BICHO PAPÃO E OS SONHOS
Miguel
uma vez chorou com medo do Bicho Papão. Eu, numa conversa bem franca disse que
esse monstro horroroso só aparecia para quem acreditava nele. Como eu não
acreditava, ele não aparecia pra mim. Então Miguel disse que não acreditava
mais nele e desse dia em diante parou de ter medo. Penso que com os sonhos
também seja assim. Só que a vida passa, a gente cresce e nossos sonhos são
esmagados pela vida real. A vida real é boa, mas chata.
Em
menos de quinze dias recebi a notícia do falecimento da mãe de umas seis
amigas. Se isso tivesse acontecido em alguma história, teríamos a chance de
encontrar algum mago ou bruxa que as trouxesse de volta. Até mesmo porque mãe
não tinha que morrer. Nunca. Mas a vida real tem dessas chatices. Chatices que
doem.
E
dói ter que abrir mão dos sonhos. Porque a vida é boa, mas exige que se tenha
dinheiro para comprar remédio de vez em quando e comida todos os dias. Trabalhar, na maioria das vezes, ocupa o
tempo que passaríamos sonhando. Mas trabalhar é preciso. Sonhar não é preciso.
Sei
que sou privilegiada e tenho muito mais a agradecer do que reclamar. Mas até os
privilegiados, quando crescem, vão deixando alguns sonhos pelo meio do caminho.

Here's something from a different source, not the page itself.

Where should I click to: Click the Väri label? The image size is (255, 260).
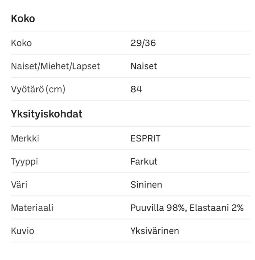coord(19,185)
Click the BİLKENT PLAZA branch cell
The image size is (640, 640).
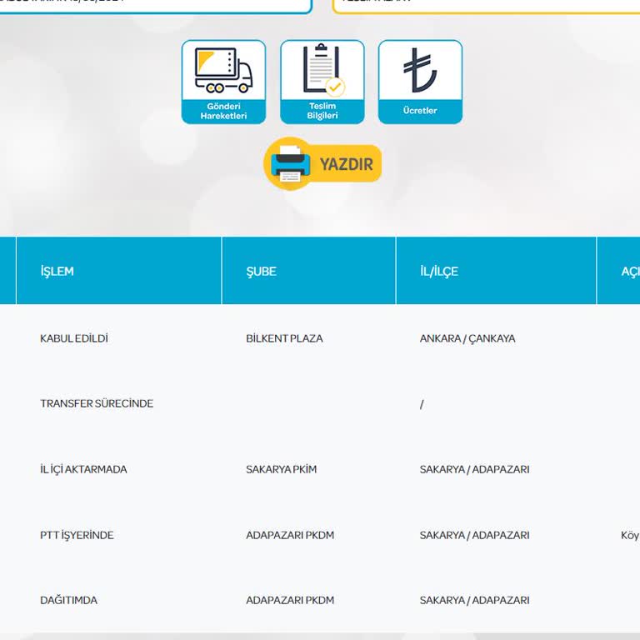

Precisam criar responsabilidades de adultos e sonhar soa como um gesto infantil.
Por outro lado, crescemos ouvindo que não devemos deixar morrer a criança que
existe dentro de nós, portanto enquanto alguns sonhos se vão outros surgem.
Surgem porque precisam surgir. Porque a vida precisa ser vivida. E porque a
vida é implacável nos refugiamos no mundo dos sonhos. Como realizar sem
planejar antes? Por isso, feliz de quem transforma suas adversidades e
angústias em música, teatro, cinema, poesia. Em contos e romances que adoçam a
amargura da vida. Que transformam a vida real em arte e faz da arte sua vida.
Está
certo que nosso corpo não sobrevive sem água e comida, mas os nutrientes da
alma são os sonhos. Não sei quem disse, mas concordo que “a arte existe porque
a vida não basta”. Não basta.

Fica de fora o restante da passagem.